Check every line of the records below for the string "computer" and copy the ones that have it.

* Extracted material:
______
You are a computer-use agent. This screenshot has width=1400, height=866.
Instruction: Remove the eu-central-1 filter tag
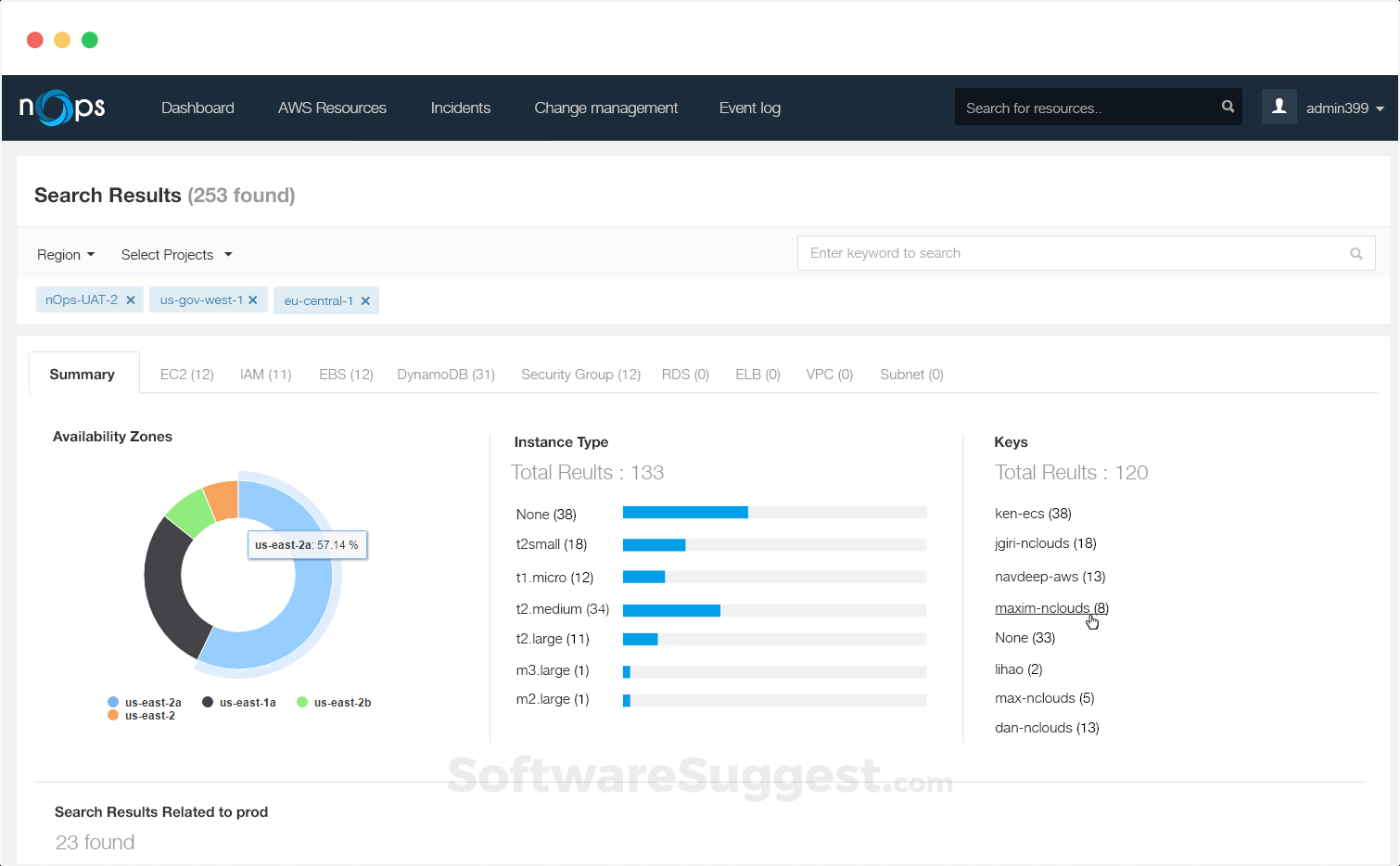pos(365,299)
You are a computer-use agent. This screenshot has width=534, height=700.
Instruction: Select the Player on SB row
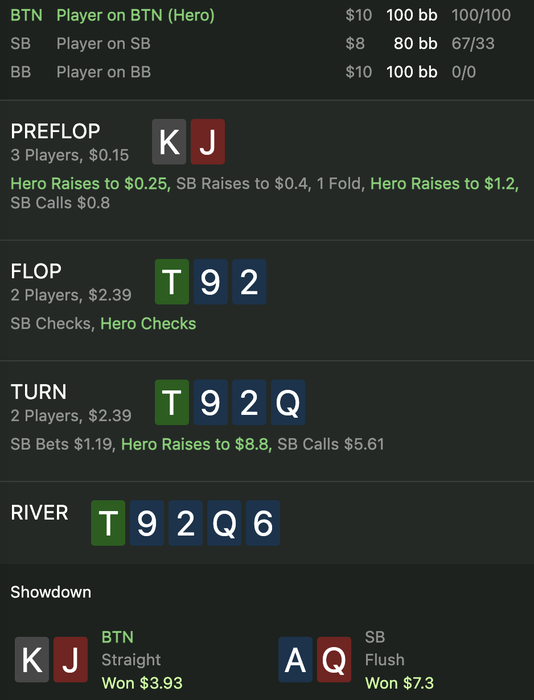click(267, 43)
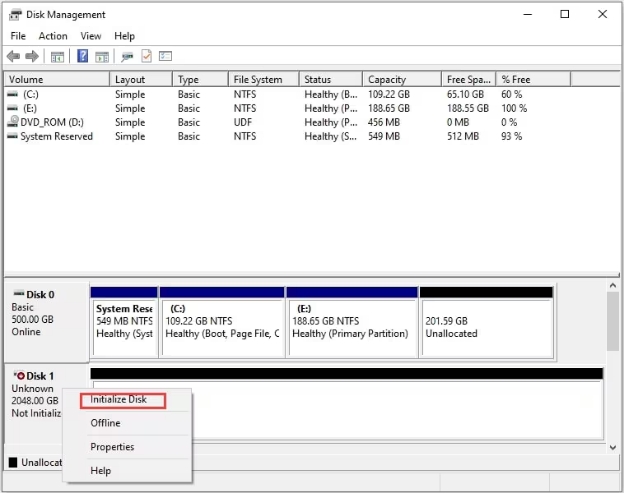Click the disk list settings toolbar icon
The width and height of the screenshot is (624, 494).
click(165, 56)
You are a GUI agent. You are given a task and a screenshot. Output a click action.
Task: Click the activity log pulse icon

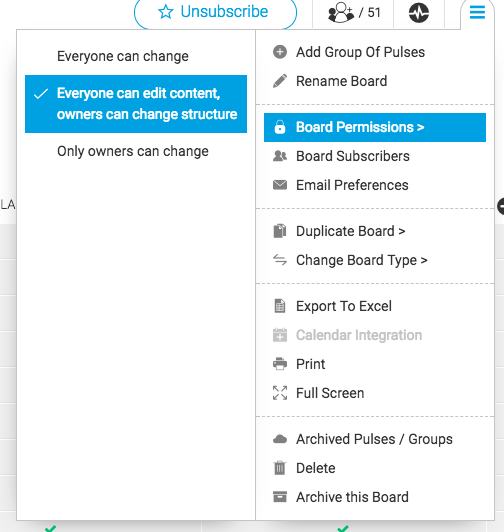pos(419,13)
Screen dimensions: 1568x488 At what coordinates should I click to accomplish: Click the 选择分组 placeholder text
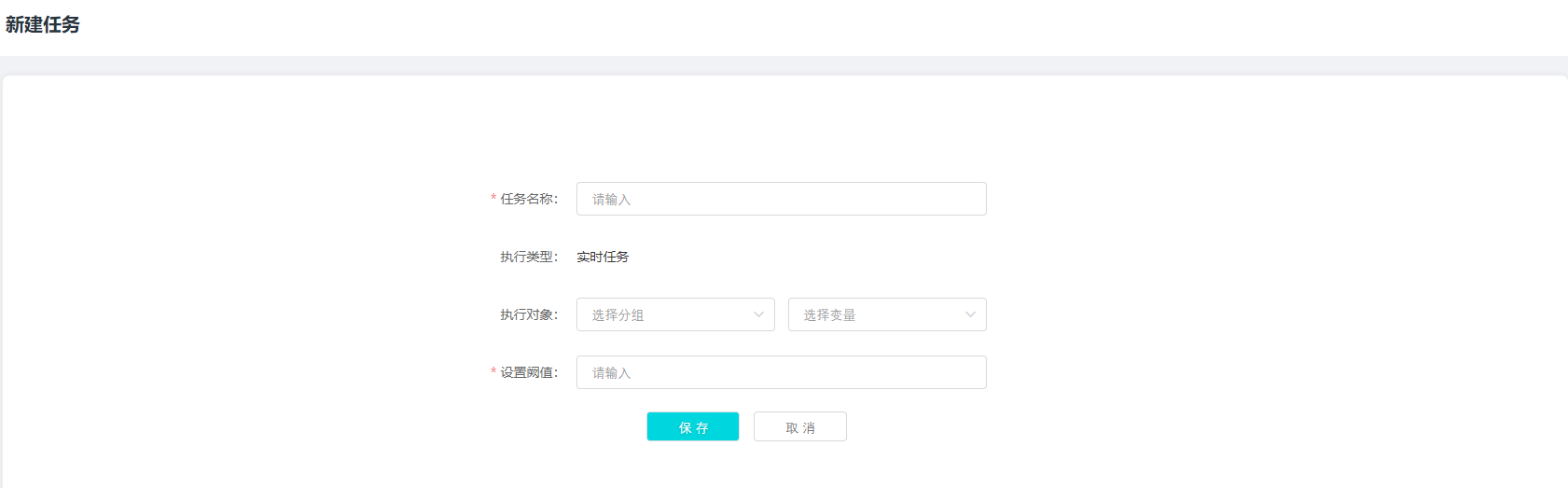617,315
______
* Completed exercise:
You are a computer-use agent. This screenshot has width=1400, height=866.
You are a computer-use agent. This screenshot has width=534, height=700.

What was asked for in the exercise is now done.